- The Washington Times - Monday, September 20, 2021

Senate Majority Whip Richard Durbin dismissed the possibility of Democrats overturning a ruling that prevents an immigration amnesty being included in President Biden’s $3.5 trillion expansion of the federal safety net.

Mr. Durbin, Illinois Democrat and the party’s chief vote counter in the Senate, said Monday that any attempt to change the chamber’s rules to pass a pathway to citizenship along party lines was likely to fail.

“I don’t believe that’s realistic,” Mr. Durbin said. “I think the votes needed on the floor are not there.”

Democrats originally hoped to include a pathway to citizenship within Mr. Biden’s $3.5 trillion welfare bill, which party leaders are preparing to pass via budget reconciliation.

The process allows spending and tax measures to avoid the 60-vote filibuster threshold and pass with a simple 51-vote majority.

Elizabeth MacDonough, the Senate parliamentarian who referees what can go into a budget reconciliation bill, nixed the idea. In a ruling released Sunday, Mrs. MacDonough dismissed the Democratic argument for why amnesty was part of the reconciliation process.

Democrats argued the effects of an amnesty would be hundreds of billions of dollars in government revenue and benefits over the coming decades, which meant it should qualify as a budget measure.

Ms. MacDonough disagreed, arguing that by “any standard” granting a pathway to citizenship was a “new immigration policy,” rather than a budgetary one.

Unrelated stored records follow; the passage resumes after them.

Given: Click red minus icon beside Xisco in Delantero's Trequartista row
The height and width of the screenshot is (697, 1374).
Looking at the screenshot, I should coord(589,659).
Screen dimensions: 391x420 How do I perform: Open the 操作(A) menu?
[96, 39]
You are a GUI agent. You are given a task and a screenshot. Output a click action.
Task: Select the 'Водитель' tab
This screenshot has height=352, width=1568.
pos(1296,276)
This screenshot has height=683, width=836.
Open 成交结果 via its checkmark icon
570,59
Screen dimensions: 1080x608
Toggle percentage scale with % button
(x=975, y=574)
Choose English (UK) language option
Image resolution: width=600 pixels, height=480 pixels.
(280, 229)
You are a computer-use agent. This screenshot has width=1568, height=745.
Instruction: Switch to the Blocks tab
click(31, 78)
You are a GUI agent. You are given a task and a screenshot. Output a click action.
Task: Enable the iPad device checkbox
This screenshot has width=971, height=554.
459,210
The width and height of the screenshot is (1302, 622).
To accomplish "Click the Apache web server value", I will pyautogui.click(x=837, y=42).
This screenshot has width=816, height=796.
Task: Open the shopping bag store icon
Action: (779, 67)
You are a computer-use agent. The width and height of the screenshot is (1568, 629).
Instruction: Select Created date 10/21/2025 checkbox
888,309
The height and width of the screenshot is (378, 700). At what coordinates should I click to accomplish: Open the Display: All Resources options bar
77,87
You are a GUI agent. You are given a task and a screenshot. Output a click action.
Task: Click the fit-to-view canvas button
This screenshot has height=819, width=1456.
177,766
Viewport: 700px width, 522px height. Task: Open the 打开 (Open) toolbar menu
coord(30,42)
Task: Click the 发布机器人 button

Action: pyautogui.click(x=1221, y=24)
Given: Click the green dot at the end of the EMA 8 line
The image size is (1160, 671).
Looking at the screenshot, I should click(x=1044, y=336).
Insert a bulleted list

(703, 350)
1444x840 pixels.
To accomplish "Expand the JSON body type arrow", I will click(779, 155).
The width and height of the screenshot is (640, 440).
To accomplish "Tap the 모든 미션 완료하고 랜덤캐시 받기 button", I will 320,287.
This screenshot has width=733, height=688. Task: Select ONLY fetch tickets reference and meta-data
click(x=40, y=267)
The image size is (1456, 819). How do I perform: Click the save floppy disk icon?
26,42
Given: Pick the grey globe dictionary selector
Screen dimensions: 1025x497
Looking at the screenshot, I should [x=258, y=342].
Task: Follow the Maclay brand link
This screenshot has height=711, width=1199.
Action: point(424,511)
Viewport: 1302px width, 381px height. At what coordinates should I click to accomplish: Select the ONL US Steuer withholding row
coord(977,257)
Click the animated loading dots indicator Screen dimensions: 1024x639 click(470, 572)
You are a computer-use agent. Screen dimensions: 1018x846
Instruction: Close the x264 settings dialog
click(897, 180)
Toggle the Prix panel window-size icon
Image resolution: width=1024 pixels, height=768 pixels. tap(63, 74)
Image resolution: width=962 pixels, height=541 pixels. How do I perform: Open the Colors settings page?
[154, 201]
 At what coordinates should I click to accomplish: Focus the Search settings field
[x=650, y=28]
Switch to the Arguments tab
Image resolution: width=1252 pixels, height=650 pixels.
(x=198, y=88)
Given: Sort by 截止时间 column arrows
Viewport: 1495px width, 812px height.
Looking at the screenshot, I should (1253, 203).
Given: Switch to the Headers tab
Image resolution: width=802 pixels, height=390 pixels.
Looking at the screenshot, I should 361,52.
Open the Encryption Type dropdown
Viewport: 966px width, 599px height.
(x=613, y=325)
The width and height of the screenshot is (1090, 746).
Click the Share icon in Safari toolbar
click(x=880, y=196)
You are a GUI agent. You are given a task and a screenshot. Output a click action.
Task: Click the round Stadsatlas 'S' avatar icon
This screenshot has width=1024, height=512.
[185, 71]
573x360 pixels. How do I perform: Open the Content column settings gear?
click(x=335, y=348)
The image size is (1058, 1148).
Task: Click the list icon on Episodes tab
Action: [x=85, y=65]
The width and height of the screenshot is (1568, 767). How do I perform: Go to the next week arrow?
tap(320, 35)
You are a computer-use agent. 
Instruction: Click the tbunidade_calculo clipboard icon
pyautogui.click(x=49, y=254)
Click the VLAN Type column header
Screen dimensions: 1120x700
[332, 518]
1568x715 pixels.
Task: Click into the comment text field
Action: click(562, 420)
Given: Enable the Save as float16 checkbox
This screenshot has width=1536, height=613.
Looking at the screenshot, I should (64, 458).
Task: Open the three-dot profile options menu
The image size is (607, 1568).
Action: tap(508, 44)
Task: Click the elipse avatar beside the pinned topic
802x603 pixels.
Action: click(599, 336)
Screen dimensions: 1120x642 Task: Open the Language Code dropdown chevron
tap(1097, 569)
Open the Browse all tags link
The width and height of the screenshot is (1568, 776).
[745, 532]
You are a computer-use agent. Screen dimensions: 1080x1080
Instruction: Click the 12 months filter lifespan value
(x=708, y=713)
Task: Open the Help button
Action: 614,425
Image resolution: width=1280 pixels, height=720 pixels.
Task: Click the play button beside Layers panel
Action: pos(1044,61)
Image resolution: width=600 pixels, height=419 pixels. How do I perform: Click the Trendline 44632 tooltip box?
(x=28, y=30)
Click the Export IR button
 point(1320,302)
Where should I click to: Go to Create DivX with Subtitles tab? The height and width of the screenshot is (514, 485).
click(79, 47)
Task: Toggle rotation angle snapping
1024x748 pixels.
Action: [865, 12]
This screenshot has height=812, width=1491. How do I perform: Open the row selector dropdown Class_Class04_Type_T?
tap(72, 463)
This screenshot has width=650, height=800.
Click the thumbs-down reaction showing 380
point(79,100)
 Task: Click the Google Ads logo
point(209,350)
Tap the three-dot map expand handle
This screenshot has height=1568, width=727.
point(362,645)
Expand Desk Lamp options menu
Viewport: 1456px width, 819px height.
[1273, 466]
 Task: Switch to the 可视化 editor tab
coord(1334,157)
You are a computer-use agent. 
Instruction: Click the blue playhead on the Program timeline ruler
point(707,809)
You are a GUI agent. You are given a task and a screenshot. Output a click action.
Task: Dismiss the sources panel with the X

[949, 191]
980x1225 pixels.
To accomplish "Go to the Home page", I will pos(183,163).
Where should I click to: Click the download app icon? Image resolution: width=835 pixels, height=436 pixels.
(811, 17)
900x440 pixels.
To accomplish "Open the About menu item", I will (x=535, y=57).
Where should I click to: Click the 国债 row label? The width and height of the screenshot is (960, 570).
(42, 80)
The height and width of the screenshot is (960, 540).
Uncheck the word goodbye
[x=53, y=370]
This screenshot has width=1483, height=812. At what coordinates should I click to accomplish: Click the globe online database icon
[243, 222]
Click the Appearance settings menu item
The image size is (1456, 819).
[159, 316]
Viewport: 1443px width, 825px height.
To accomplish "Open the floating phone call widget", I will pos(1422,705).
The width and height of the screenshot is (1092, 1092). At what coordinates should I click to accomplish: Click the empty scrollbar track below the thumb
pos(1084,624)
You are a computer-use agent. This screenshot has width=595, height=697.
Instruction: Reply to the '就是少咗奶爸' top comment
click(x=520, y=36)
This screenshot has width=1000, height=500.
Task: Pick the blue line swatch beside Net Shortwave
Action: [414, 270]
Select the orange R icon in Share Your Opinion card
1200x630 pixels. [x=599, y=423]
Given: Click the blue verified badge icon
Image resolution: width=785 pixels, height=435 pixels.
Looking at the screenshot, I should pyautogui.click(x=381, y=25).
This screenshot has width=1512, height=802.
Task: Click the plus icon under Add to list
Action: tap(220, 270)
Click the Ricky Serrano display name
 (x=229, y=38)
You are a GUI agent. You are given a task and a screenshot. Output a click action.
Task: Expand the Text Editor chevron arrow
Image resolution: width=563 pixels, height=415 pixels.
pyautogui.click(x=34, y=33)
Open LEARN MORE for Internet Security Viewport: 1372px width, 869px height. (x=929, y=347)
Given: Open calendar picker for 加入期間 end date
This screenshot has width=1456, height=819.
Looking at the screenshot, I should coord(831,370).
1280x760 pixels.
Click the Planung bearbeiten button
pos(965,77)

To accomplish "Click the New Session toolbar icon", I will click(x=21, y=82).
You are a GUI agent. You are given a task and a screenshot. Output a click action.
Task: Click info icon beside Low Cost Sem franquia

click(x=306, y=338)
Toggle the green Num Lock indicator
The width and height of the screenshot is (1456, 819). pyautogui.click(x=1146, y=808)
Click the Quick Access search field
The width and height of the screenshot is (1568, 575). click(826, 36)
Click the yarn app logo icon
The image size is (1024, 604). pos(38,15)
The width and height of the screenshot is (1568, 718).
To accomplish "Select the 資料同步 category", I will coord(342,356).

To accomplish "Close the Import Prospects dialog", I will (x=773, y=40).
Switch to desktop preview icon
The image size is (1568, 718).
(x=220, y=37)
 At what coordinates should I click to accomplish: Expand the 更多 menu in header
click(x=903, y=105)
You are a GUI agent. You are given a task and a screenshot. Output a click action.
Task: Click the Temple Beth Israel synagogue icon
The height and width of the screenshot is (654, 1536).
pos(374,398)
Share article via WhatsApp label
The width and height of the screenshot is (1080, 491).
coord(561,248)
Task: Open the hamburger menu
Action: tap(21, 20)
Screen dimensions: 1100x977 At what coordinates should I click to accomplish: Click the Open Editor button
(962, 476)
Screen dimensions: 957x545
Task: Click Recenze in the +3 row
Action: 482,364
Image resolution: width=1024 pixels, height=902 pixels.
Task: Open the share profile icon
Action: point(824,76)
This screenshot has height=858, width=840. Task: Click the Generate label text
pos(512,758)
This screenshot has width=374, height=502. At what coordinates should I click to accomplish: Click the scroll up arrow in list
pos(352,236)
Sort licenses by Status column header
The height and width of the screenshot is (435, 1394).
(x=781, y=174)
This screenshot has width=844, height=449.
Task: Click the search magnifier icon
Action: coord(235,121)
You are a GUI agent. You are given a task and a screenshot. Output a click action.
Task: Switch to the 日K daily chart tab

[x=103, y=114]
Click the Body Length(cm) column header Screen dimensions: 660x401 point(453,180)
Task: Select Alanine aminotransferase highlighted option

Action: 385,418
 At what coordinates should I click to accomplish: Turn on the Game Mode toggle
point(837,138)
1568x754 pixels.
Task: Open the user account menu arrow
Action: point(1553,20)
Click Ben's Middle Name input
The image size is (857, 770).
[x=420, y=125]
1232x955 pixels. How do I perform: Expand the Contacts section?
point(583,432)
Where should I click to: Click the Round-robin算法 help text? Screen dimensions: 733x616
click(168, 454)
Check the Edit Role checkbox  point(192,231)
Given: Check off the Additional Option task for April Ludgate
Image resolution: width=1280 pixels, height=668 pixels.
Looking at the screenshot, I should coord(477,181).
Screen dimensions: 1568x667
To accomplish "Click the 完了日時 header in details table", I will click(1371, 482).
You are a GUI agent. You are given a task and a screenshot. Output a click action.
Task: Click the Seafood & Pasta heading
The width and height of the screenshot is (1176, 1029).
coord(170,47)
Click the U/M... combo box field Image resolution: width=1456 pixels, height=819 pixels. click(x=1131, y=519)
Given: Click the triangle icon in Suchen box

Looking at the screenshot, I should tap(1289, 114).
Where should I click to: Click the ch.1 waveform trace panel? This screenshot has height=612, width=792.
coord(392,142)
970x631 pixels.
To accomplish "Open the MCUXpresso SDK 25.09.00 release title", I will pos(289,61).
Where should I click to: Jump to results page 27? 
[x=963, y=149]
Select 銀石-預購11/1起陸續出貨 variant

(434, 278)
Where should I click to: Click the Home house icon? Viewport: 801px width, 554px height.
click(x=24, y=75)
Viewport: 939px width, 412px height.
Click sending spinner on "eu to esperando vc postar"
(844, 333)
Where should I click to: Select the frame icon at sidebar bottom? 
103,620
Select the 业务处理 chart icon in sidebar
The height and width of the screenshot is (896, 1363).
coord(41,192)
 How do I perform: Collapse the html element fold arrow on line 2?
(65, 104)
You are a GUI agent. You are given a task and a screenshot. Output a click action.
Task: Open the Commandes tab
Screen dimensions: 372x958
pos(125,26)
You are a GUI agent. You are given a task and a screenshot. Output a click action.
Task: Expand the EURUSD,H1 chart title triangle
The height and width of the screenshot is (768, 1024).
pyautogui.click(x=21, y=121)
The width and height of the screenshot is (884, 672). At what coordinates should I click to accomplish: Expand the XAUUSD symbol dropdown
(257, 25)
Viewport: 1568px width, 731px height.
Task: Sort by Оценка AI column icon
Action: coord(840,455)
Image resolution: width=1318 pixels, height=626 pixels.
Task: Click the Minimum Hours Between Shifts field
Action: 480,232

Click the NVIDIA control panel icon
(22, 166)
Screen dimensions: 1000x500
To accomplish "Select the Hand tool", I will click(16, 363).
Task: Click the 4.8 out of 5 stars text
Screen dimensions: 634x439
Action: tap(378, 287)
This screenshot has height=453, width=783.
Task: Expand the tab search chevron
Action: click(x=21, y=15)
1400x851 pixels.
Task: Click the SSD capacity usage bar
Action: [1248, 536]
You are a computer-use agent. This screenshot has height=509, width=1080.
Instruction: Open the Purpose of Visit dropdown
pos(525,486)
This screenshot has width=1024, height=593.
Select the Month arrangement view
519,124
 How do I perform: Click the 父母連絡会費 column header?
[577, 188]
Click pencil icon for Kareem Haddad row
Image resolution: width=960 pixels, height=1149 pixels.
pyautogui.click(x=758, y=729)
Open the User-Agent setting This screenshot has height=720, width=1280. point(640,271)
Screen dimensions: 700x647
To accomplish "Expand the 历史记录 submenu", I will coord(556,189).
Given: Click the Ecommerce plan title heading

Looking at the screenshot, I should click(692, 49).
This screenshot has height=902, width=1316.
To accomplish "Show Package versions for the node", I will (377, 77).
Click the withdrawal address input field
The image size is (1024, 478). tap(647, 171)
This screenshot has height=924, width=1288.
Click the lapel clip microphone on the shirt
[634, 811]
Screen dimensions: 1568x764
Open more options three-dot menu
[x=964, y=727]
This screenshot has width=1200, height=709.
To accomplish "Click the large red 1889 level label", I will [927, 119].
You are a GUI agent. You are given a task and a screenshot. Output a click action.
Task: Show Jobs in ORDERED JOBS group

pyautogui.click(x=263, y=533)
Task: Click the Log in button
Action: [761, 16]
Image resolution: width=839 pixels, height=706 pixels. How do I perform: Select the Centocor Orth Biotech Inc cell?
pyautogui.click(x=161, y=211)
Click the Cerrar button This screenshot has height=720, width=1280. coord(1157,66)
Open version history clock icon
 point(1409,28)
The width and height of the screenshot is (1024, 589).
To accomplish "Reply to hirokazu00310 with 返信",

“The policy changes of this proposal far outweigh the budgetary impact scored to it and it is not appropriate for inclusion in reconciliation,” she wrote.

The parliamentarian’s decision quickly spared rebuke from far-left Democrats, including members of the “Squad.”

Many have called on Senate Majority Leader Charles E. Schumer to either fire Ms. MacDonough or hold a vote on overruling her decision.

“This ruling by the parliamentarian is only a recommendation. @SenSchumer and the @WhiteHouse can and should ignore it,” Rep. Ilhan Omar, Minnesota Democrat, said on Twitter. “We can’t miss this once-in-a-lifetime opportunity to do the right thing.

Officially, the Senate can vote to overturn a reconciliation determination made by the parliamentarian. For such an effort to succeed, only a simple majority of the Senate is needed.

At the moment, Democrats hold 50 seats, plus the tie-breaking vote of Vice President Kamala Harris.

Despite having that majority, Mr. Durbin said it was not “realistic” that every single Democrat could be counted on to support a motion to overrule the parliamentarian.

“I hope I’m wrong, but I just don’t think at this moment that’s a realistic approach,” he said.

Kery Murakami and Stephen Dinan contributed to this report.